Honoré de Balzac (May 20, 1799—August 18, 1850) was a French author, generally considered to be one of the greatest novelists of all time.

After his birth, Balzac was sent to be raised by a wet-nurse, although his mother had the time and resources to nurse him. This fact along with his father’s distant attitude had a negative emotional impact on young Honore, so he sought refuge in reading everything he could get his hands on, even dictionaries.

Once his studies were completed, Balzac worked in a law office for several years, but soon realized that the profession didn’t suit him. He decided to become a full-time writer, much to his father’s disapproval.

Balzac’s lifework (excluding his theatrical plays and humorous tales), consists of a series of over ninety novels and short stories collected under the title La Comédie Humaine (“The Human Comedy”).

Balzac is regarded as one of the founders of realism in Europe and his contribution to literature is huge.
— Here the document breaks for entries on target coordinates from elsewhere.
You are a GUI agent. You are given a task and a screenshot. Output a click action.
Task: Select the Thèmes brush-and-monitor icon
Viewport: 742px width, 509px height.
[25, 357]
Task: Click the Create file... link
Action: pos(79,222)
Aside from producing a vast number of novels and short stories, Balzac helped to establish the traditional form of the novel.

Here are 22 Honore de Balzac quotes on life, love, and human weakness.

The more one judges, the less one loves.

It is always assumed by the empty-headed, who chatter about themselves for want of something better, that people who do not discuss their affairs openly must have something to hide.

Solitude is fine but you need someone to tell that solitude is fine.

Laws are spider webs through which the big flies pass and the little ones get caught.

When you doubt your power, you give power to your doubt.

Our worst misfortunes never happen, and most miseries lie in anticipation.

Women are always true, even in the midst of their greatest falsities, because they are always influenced by some natural feeling.

Every moment of happiness requires a great amount of ignorance.

The heart of a mother is a deep abyss at the bottom of which you will always find forgiveness.

True love is eternal, infinite and always like itself. It’s always equal and pure. Without violent demonstrations: It is seen with white hairs and is always young at heart.

It is easy to sit up and take notice. What is difficult is getting up and taking action.

Marriage must fight constantly against a monster which devours everything: routine.

Hatred is the vice of narrow souls; they feed it with all their littleness, and make it the pretext of base tyrannies.

How natural it is to destroy what we cannot possess, to deny what we do not understand, and to insult what we envy!

The first thing necessary to win the heart of a woman is opportunity.

Such is life. It is no cleaner than a kitchen; it reeks like a kitchen; and if you mean to cook your dinner, you must expect to soil your hands; the real art is in getting them clean again, and therein lies the whole morality of our epoch.

An unfulfilled vocation drains the color from a man’s entire existence.

Power is not revealed by striking hard or often, but by striking true.

Passion is universal humanity. Without it religion, history, romance and art would be useless.

There is no such thing as a great talent without great will power.

It is quite right what they say: the three most beautiful sights in the world are a ship in full sail, a galloping horse, and a woman dancing.

Our heart is a treasury; if you pour out all its wealth at once, you are bankrupt.